We are camping along Route 50 which is part of the original Santa Fe Trail which runs from Independence, Missouri to Santa Fe, New Mexico. We are on the Mountain Branch of the trail which followed the Arkansas River westward out of Kansas and veered more west and north, then dropped southwest at La Junta. This route was longer but had more rivers and grazing areas for livestock whereas the southern route called the Cimarron was much faster but more treacherous due much less water. Choose which one you took based on the time of year you were traveling. Just east of La Junta is a town called Las Animas and there is a link to Kit Carson there.
|
Originally they were buried here, now rest in Taos |
We read where Kit Carson spent the last years of his life in a small settlement near Las Animas called Boggsville. Founded by Thomas Boggs who worked at Bent's Old Fort, his wife, Rumalda, was granted 2,040 acre parcel as settlement of her step-father's holdings (she was Charles Bent's step-daughter and he was killed in Taos during an uprising by the Taos Indians and Hispanics - Bent was governor of Colorado at that time). Thomas Boggs constructed a 6 room home along the banks of the Purgatories River and more settlers came to live in this small community 3 miles from Bent's Old Fort.
|
Boggs first home, Carsons lived in with Houghs for a time |
|
What his looked like |
|
And now |
|
Boggs second home |
Kit Carson and his wife Josefa were the uncle and aunt of Rumalda. The Carsons often grazed their cattle through the area of Boggsville and came to live in Boggsville, staying with another family called Houghs in Boggs old home (Boggs had built a new 2 story, 14 room home near the old) while Carson was building his own home. The Carsons did not live long in Boggsville, sadly, Josefa died of complications of child-birth and within 1 month Kit Carson also died, some say of a broken heart when in fact he died of an aortic aneurysm. Their children were adopted and raised to adulthood by Thomas and Rumalda Boggs in Boggsville.
|
Dry Purgatoires River |
Boggsville was the county seat beginning in 1870 until 1874 when Las Animas took over when the Atchison, Topeka and Santa Fe railroad come through to Las Animas, bypassing Boggsville. A bridge over the Arkansas River was built in 1874 and this also shifted the Santa Fe Trail emigrants away from Boggsville.

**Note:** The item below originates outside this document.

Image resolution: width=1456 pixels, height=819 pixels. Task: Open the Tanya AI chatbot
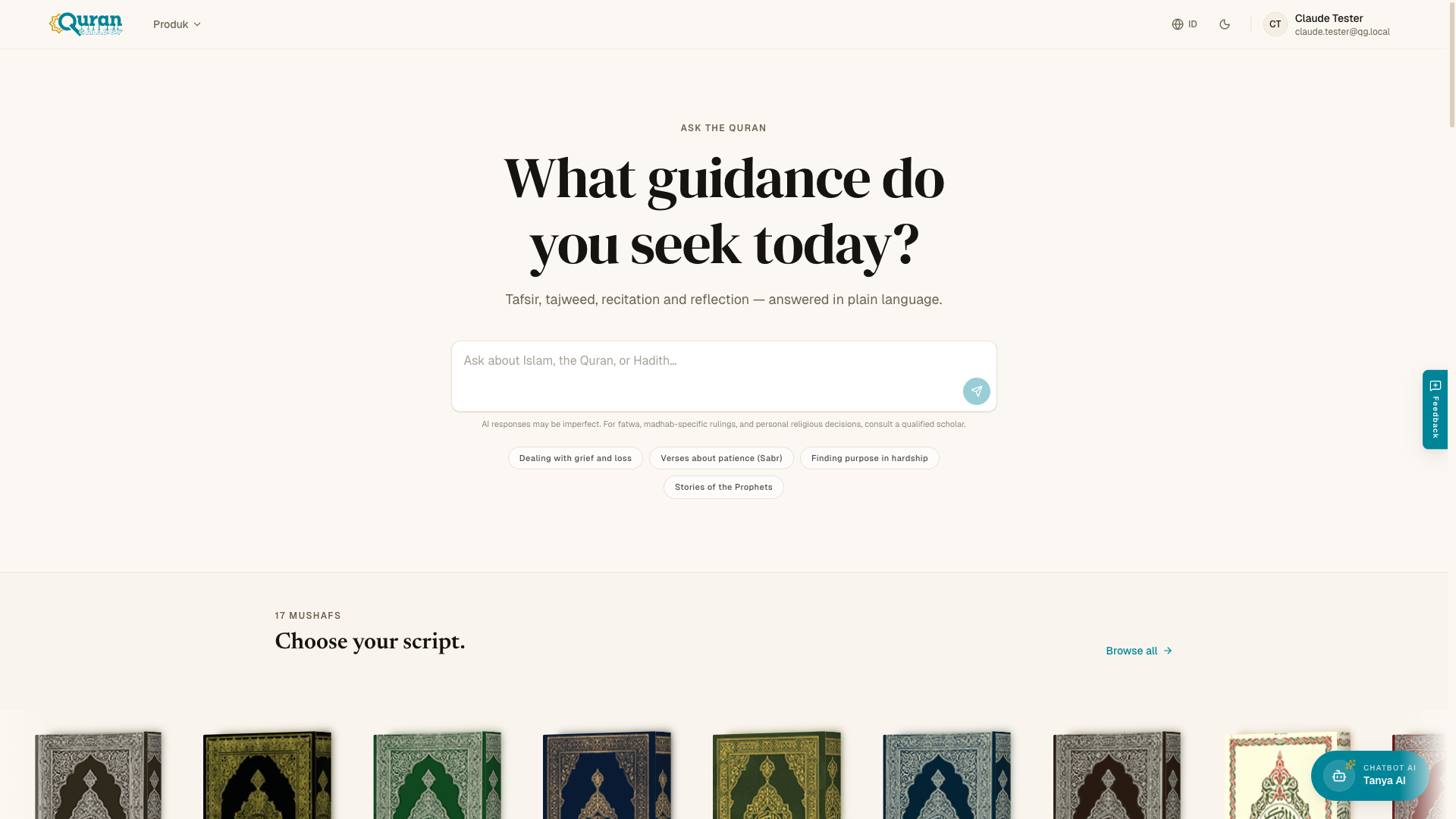point(1370,776)
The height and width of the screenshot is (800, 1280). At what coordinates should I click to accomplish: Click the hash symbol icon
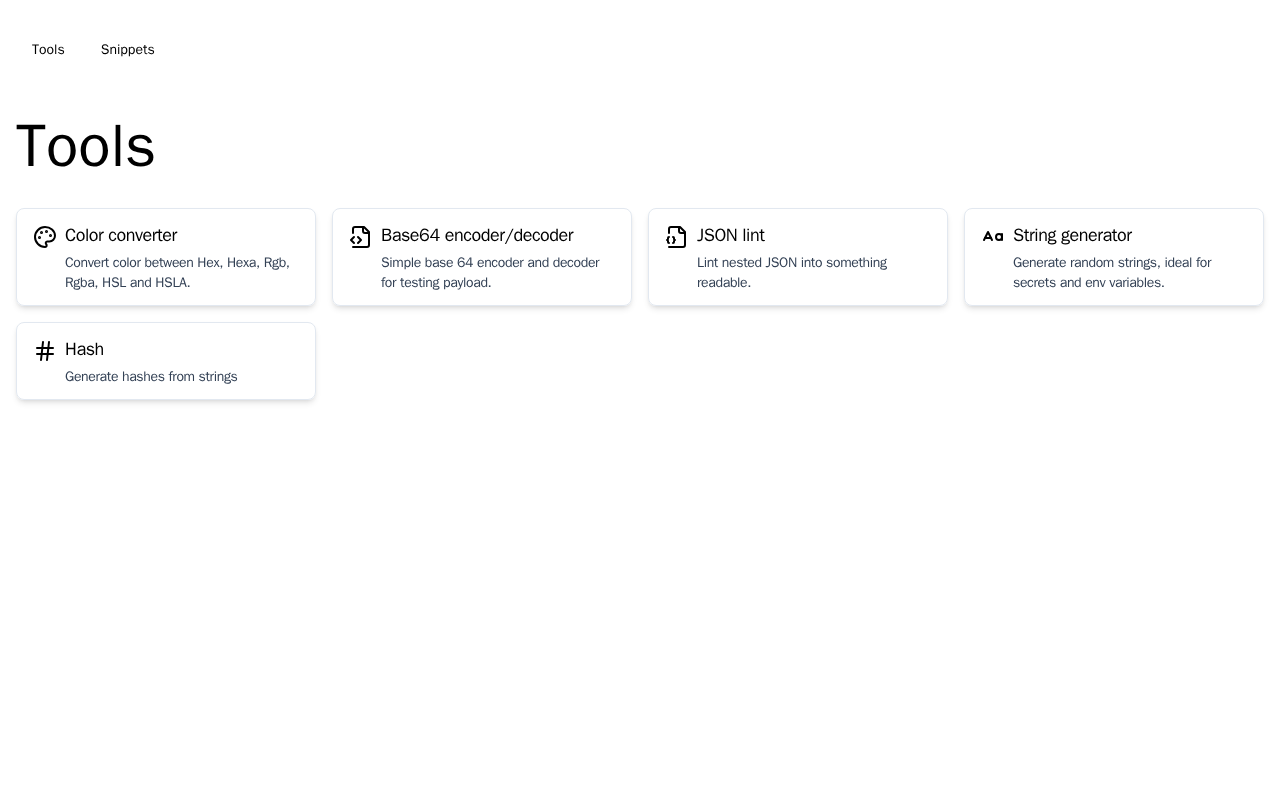pyautogui.click(x=45, y=351)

A general store, public school, livery, library, church, irrigation ditches to support the farms and ranches, the town once boasted 576 people with over 20 structures. People moved away from Boggsville and the last resident left in 1905, and the town's buildings deteriorated to ghost town until 1986 when the Bent County Historical Society took over and restorations began. Sadly, the home that Kit and Josefa lived in is gone but the Boggs home still stands.